New York City Serenade is a 2007 comedy-drama film written and directed by Frank Whaley and starring Freddie Prinze Jr., Chris Klein and Jamie-Lynn Sigler. It made its debut at the 2007 Toronto International Film Festival. The film takes its title from the Bruce Springsteen song of the same name from 1973.

Plot
Owen is an aspiring filmmaker who has been nominated for an award for one of his short films in which his friend Ray appears. Owen has a job developing photos in the film industry. Ray has an office job (this week) but still plays drums in a rock band, and he has a young daughter, Francie, as well as a drinking problem. Owen is engaged to Lynn.

Owen and Lynn go out to a film, where they meet Lynn's French literature professor Noam. Then they catch the end of one of the performances of Ray's band. Owen wants to continue the date with Lynn afterward, but Ray persuades Owen by asking for help moving his drums. Ray and Owen then wind up going to Bertrand's party where Owen and Rachel end up in bed.

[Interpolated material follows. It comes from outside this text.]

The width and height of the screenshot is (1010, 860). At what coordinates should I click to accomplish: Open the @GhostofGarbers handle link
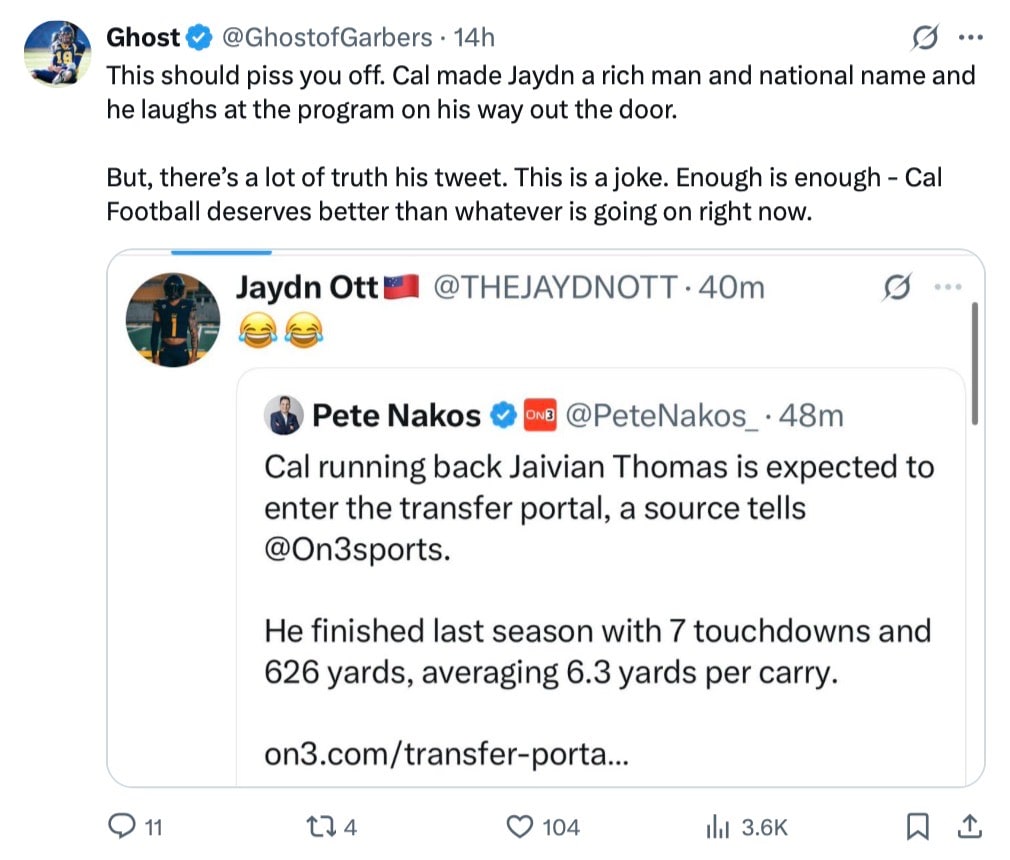click(327, 37)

Owen, Ray, and two of their friends are asked to serve as pallbearers when the father of their friend Matt dies in New Jersey. While Owen is out of town, Lynn and Rachel meet, and Lynn learns the truth about what Owen and Rachel did. Lynn wants to break up with Owen.

Owen takes Ray to the film festival where he hopes to win an award for his short film. When they arrive, their driver Les is supposed to take them to the airport motel, but Ray saw Wallace Shawn and found out he was staying at the Four Seasons. Ray and Owen go to the Four Seasons and Ray overhears that Shawn's son will be late, so Ray claims to be Shawn's son, and gets himself and Owen a nice room. At the festival, Owen does not win anything. After returning to the hotel, their scheme has been discovered and they are kicked out. Owen repeatedly calls Lynn trying to make up with her, but she never answers and the two are never again shown together. In Lynn's last scene, she is getting ready to go on a date with Noam.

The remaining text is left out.